RECORDS PROVIDED: Begin

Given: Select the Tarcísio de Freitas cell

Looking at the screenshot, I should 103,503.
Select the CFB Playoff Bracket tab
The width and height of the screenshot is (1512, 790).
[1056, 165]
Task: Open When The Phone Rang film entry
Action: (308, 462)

RECORDS PROVIDED: End

- [EXERCISE DIRECTIONS]:
Copy every record exactly as presented.

- [RESULT OF THIS EXERCISE]:
Given: Select the Tarcísio de Freitas cell

Looking at the screenshot, I should 103,503.
Select the CFB Playoff Bracket tab
The width and height of the screenshot is (1512, 790).
[1056, 165]
Task: Open When The Phone Rang film entry
Action: (308, 462)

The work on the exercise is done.